**Text under study:**
If you’re familiar with Family Circus, you’re probably subconsciously primed for the dissociation of The Fun Family. In Family Circus, Mom (Thel), Dad (Bill), Billy, Dolly, Jeffy, and PJ, who hardly ever speaks, are modeled after Bil Keane’s own family. In The Fun Family, we have Mom (Marsha), Dad (Robert), Robby, Molly, Mikey, and JT. Family Circus is mostly narrated from the kids’ perspectives, especially Billy. The parents are often silent, weary figures in the background. What’s peculiar in the original strip is that the characters seem to be in a state of family, but the story rarely discusses feelings that one might associate with family. Kids seem to be something that must be managed and maintained, but are they to be loved? Do they need to be? The humor in the strip comes from miscommunications or obligations that are childishly misunderstood, by the children, of course, as the long-suffering parents keep watch. The parents don’t speak to each other much either, or if they do, it’s somehow filtered through the kids, whose distorted view of things is never corrected—at least I can’t recall when it was. The distorted view is the punchline.

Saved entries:

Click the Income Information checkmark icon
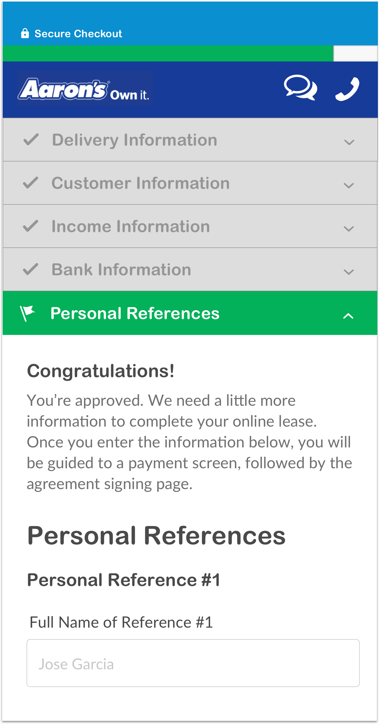Viewport: 379px width, 724px height. click(31, 226)
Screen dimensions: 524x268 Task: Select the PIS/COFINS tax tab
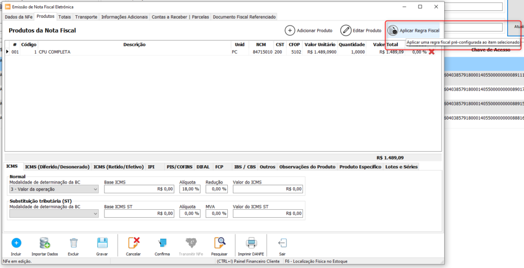pos(179,167)
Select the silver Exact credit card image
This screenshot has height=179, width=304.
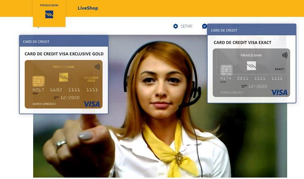coord(251,73)
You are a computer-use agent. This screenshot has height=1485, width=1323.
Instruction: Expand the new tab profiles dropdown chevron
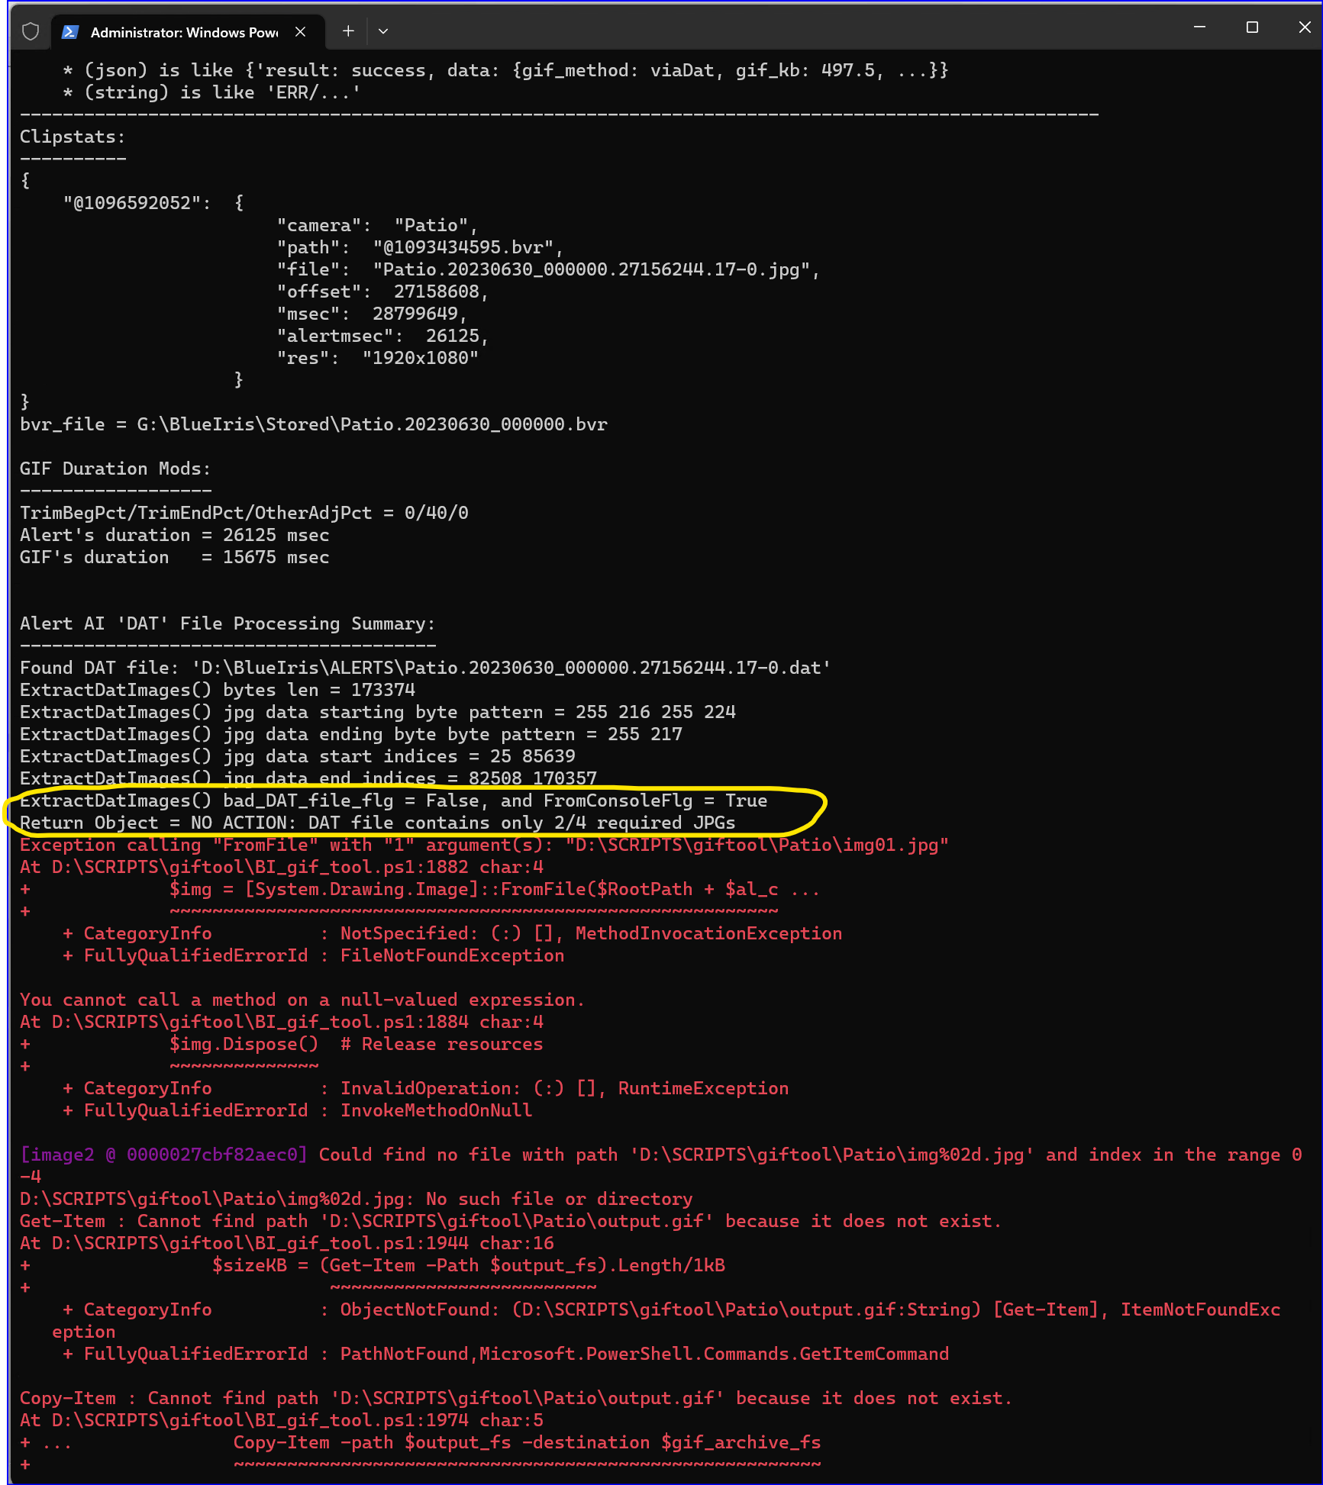point(383,31)
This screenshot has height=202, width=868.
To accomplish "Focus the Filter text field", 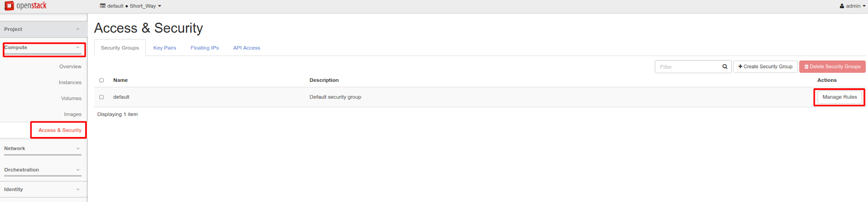I will [x=687, y=67].
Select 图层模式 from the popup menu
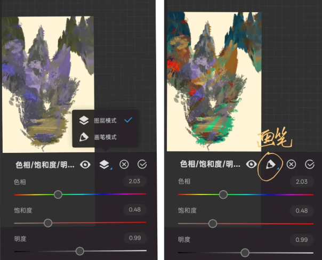Image resolution: width=322 pixels, height=260 pixels. [104, 121]
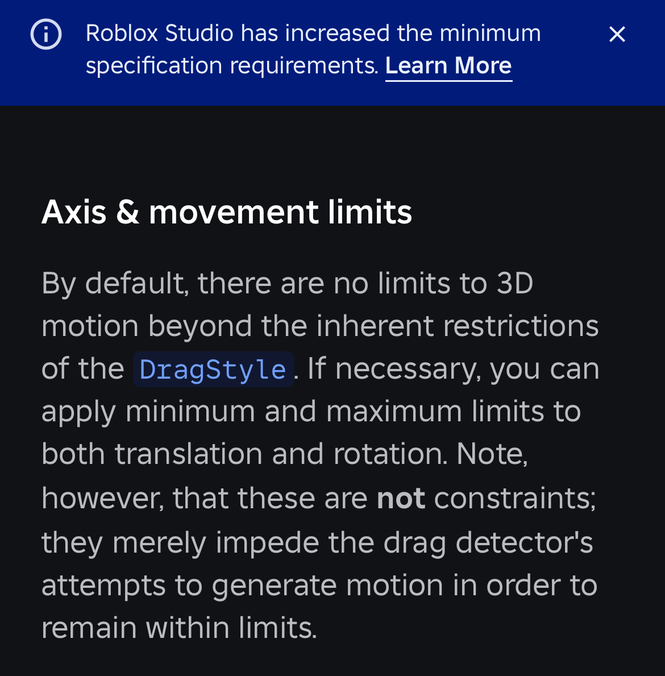Click the "3D" text in the first line
The height and width of the screenshot is (676, 665).
[515, 283]
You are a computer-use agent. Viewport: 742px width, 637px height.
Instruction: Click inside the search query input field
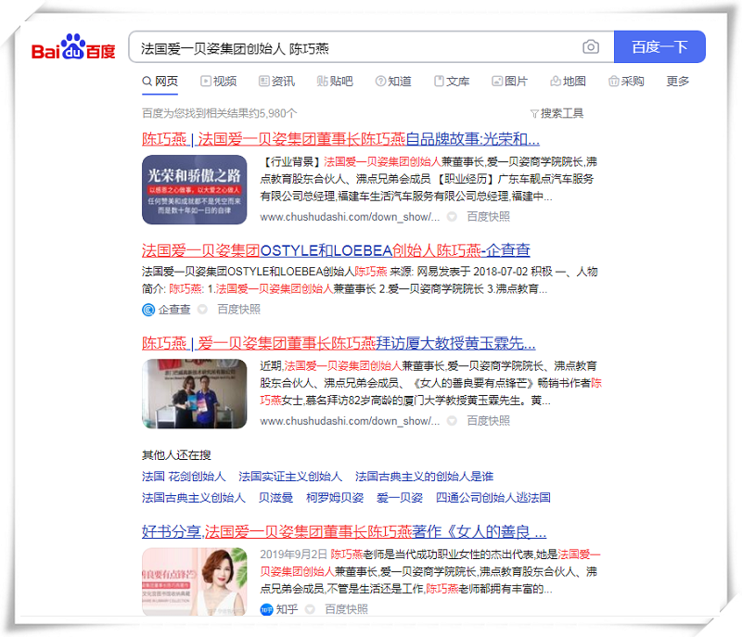(x=352, y=47)
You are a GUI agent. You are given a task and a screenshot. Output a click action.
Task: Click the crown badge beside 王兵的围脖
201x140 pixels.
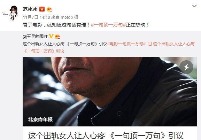(x=57, y=37)
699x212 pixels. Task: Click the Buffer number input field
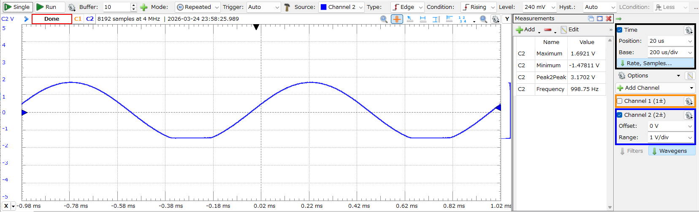click(x=117, y=7)
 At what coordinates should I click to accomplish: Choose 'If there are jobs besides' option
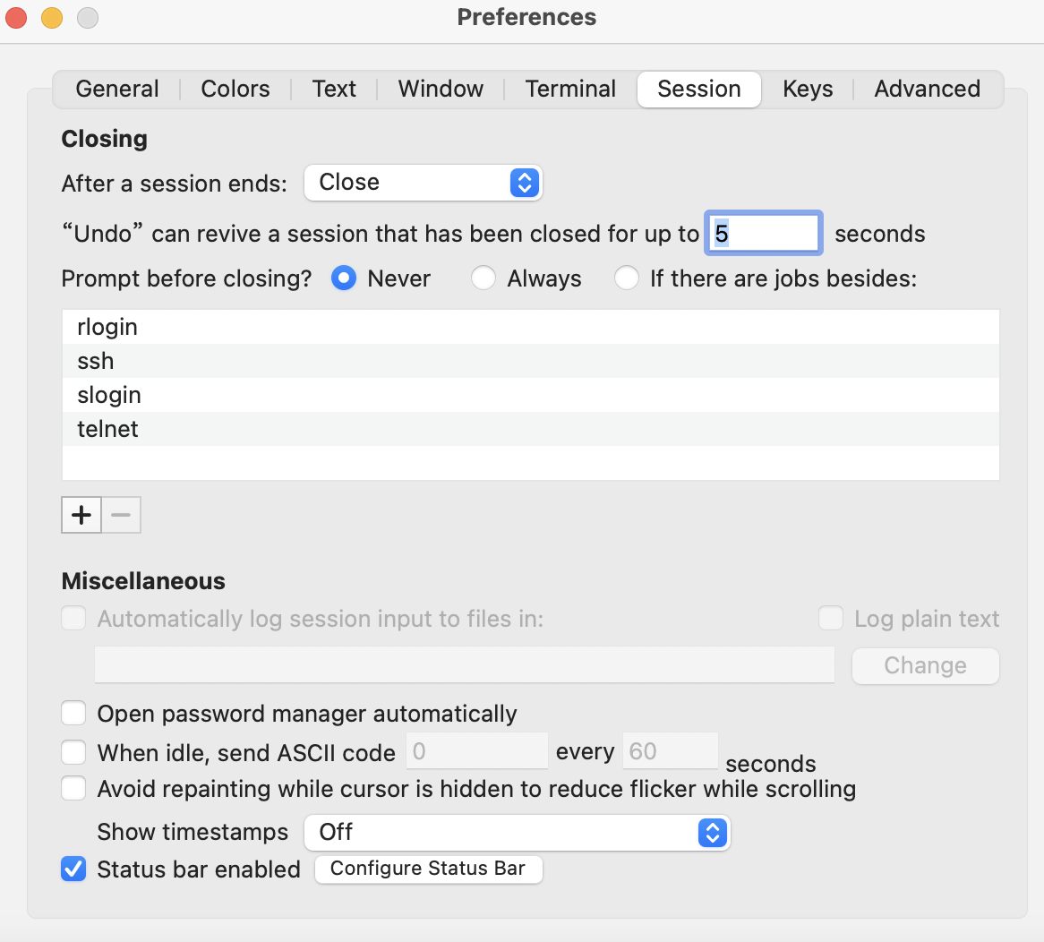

**Problems and tasks:**
• A. Answer these questions from the comic-strip passage:
(i) Whose family are the Family Circus characters modeled after?
(ii) What is the father called in The Fun Family?
(iii) What does the passage say is the punchline in Family Circus?
• B. Resume the comic-strip passage about Family Circus and The Fun Family, starting after its final sentence.

**Per-task answers:**
• A.
(i) Bil Keane's own family.
(ii) Robert.
(iii) The kids' distorted view of things.

• B.
Those strips were never exactly “touchy, feely” kinds of strips. Nothing seriously bad happens to the kids, of course. The kids are there to be raised and funny things happen along the way. You see what you want to see in Family Circus, I guess. I love Family Circus. It has a kind of nostalgic magic about it. The flatness of the characters is part of the fun. It's certainly not the only comic strip that has relatively flat characters. Consider Dagwood and Blondie, or Sarge and Beetle, or Hi and Lois. Mostly they don’t get very warm and fuzzy with one another either. Consider The Katzenjammer Kids. It’s the longest running strip in history, but when do Hans und Fritz ever get emo? They lack that dimension. It’s kind of scary if you think about it. It can be funny too. Of course, I could say the same thing about a lot of contemporary reality TV.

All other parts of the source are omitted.